Posted by RANZ | April 8, 2009 12:25 PM
""This city is right up there with New York...""
What??
I almost spit out my fancy coffee!
To quote the late-great Phil Hartman imitating the late-great Blue Eyes: "New York would find pieces of Portland in it's stool!"
Posted by Dave | April 8, 2009 4:07 PM
Hey Mayor Creepy - Are you going to promote Amy Ruiz to the City Auditor position??
Posted by RANZ | April 8, 2009 7:16 PM
So. . . when Moody's downgrades City's across the US, but keeps Portland at a AAA rating; and when investors and banks keep buying Portland's bonds at low interest rates; and when Portland does not declare bankruptcy during the worst economic crisis in TWO generations. . . is that going to have any impact on how you all view the finances of the City?

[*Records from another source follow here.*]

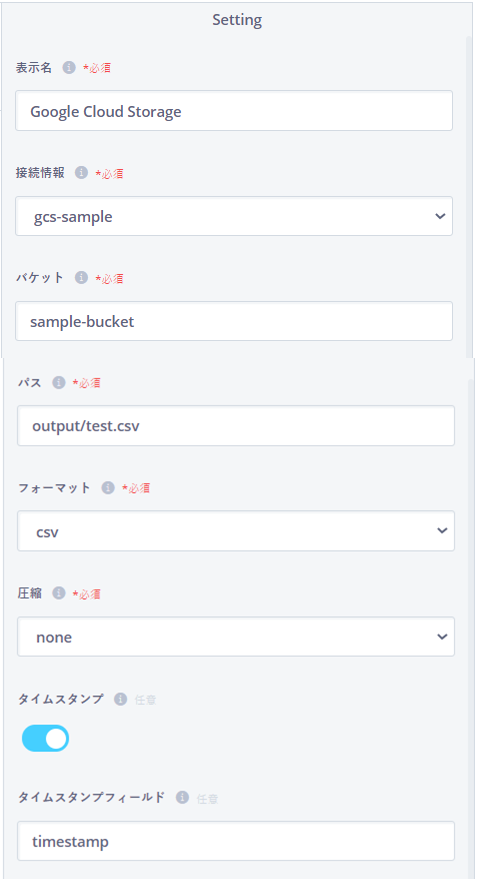Open the 接続情報 gcs-sample dropdown
The height and width of the screenshot is (879, 478).
pos(234,216)
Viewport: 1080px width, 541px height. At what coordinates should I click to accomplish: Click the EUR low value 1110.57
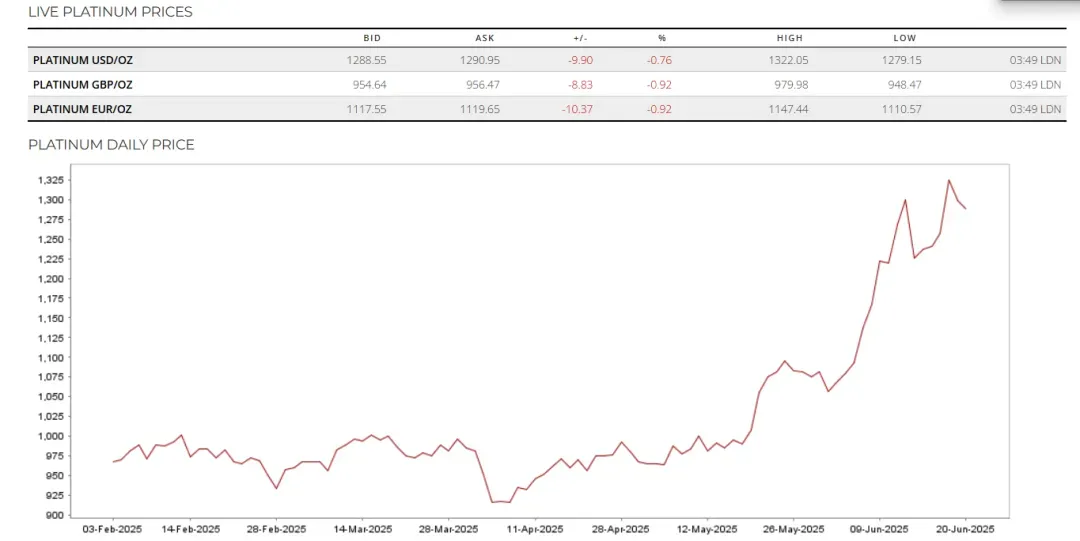pos(902,109)
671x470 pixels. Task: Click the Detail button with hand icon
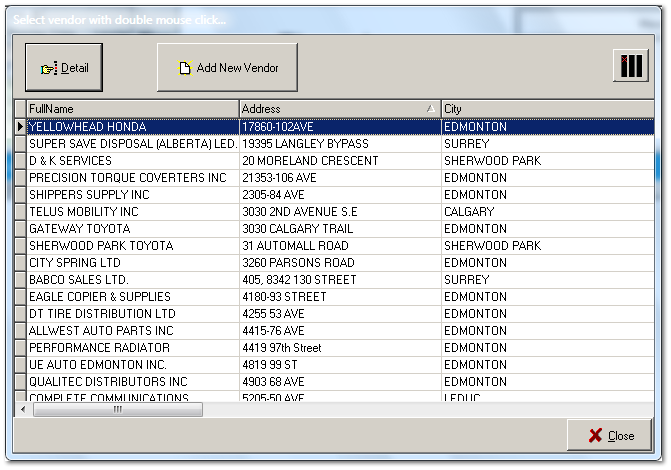(x=64, y=68)
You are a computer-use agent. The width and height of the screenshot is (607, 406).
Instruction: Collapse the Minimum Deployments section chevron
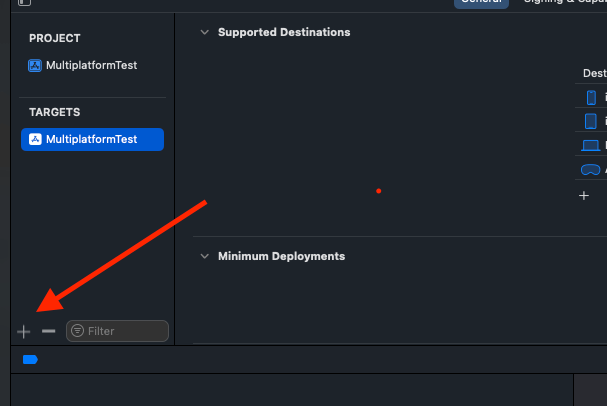point(205,256)
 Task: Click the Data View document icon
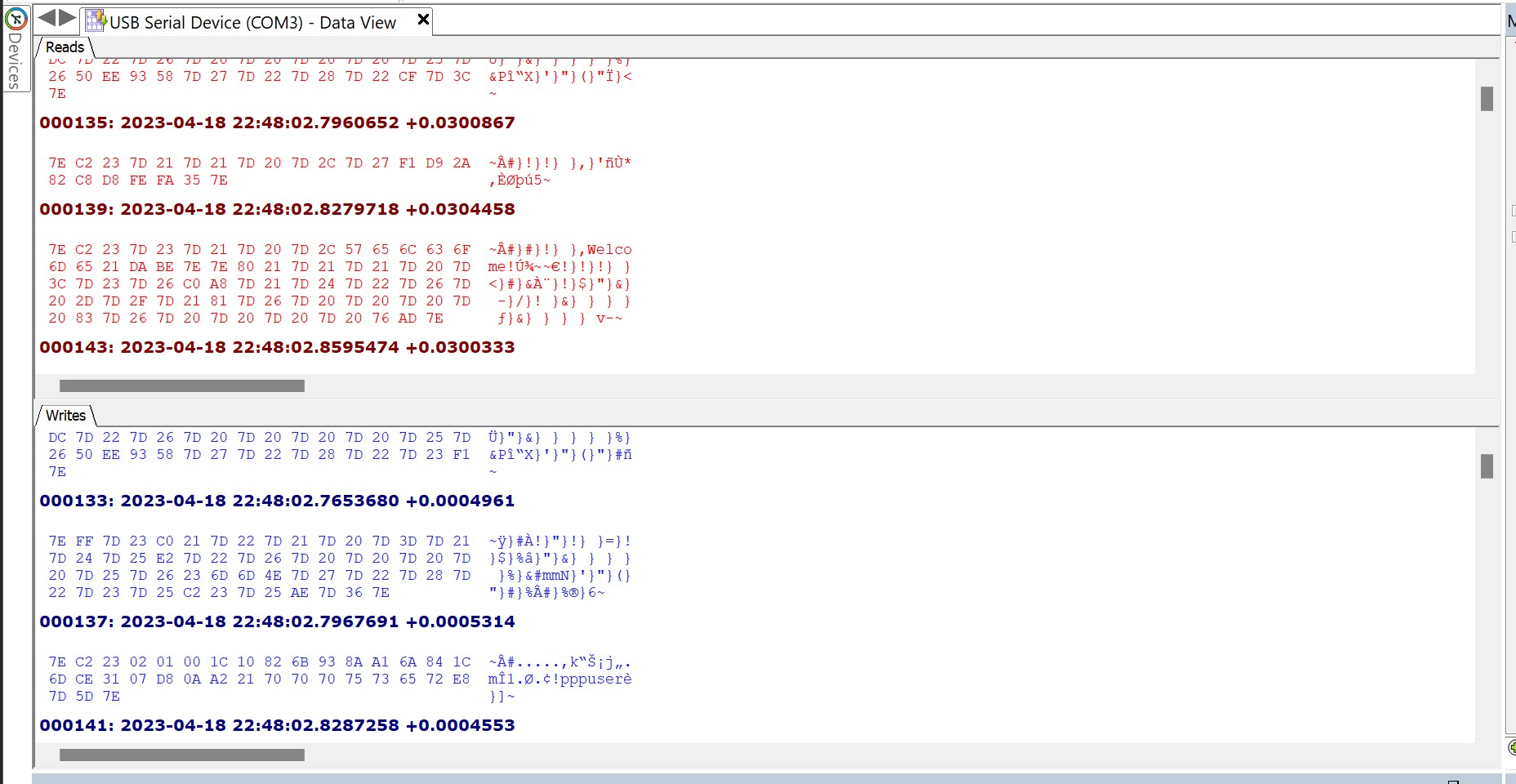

Posted by Contrarian | April 8, 2009 11:30 PM
Please stop lying. Six percent interest on long-term debt is not a low interest rate.
Eventually, they will need bankruptcy, for the pension problem alone. In the meantime, they can continue to cut basic services -- closing police precincts and fire houses, leaving potholes untouched and parks to rot, among many other instances of neglect.
No, the finances of Portland are not healthy, by any stretch of the imagination. Thanks for playing.
Posted by Jack Bog | April 9, 2009 1:49 AM
Six percent on a 30-year mortgage may be bad this week, but historically speaking it's pretty good. I'm not sure which bonds you're referring to, but Portland's getting lower interest rates than most other municipalities (and even lower than many corporate bond issuances). If you think six percent is too high, that's more a reflection of the national market than it is Portland's finances.
Sure revenues are down, but from what I can tell Portland's cutting less than 5% for next year, compared to 10-15% for Mult. County and more than 20% for the state.
If you really think I'm lying, will you post something in two years saying that you were wrong if the city keeps it's bond rating, keeps selling bonds at competitive rates, and doesn't declare bankruptcy?
Posted by Contrarian | April 9, 2009 7:21 AM
Say Contrarian: Have you actually looked at corporate Bond Rates vs. Mini Bond Rates since last year? Munis are paying only a bit above the pittance the US Treasury is paying. While AAA and AA corporate bonds are paying 2-3 times the muni rates. And worst of all, many of the big pension funds and insurance companies that used to buy munis are hurting financially and not buying much this year.
Posted by Dave A. | April 9, 2009 11:37 AM
I trust Moody's ratings as much as I trust Sam Adams and Randy Leonard -- which is to say, not at all. And the fact that other cities are being almost as stupid as Portland doesn't impress. But even so, none of them are quite so dumb as to be funding their police and fire pensions at 0%. And the fact that the city keeps increasing its debt load at interest rates like 6% or 7% is scary, even when weasels throw words like "competitive rates" around.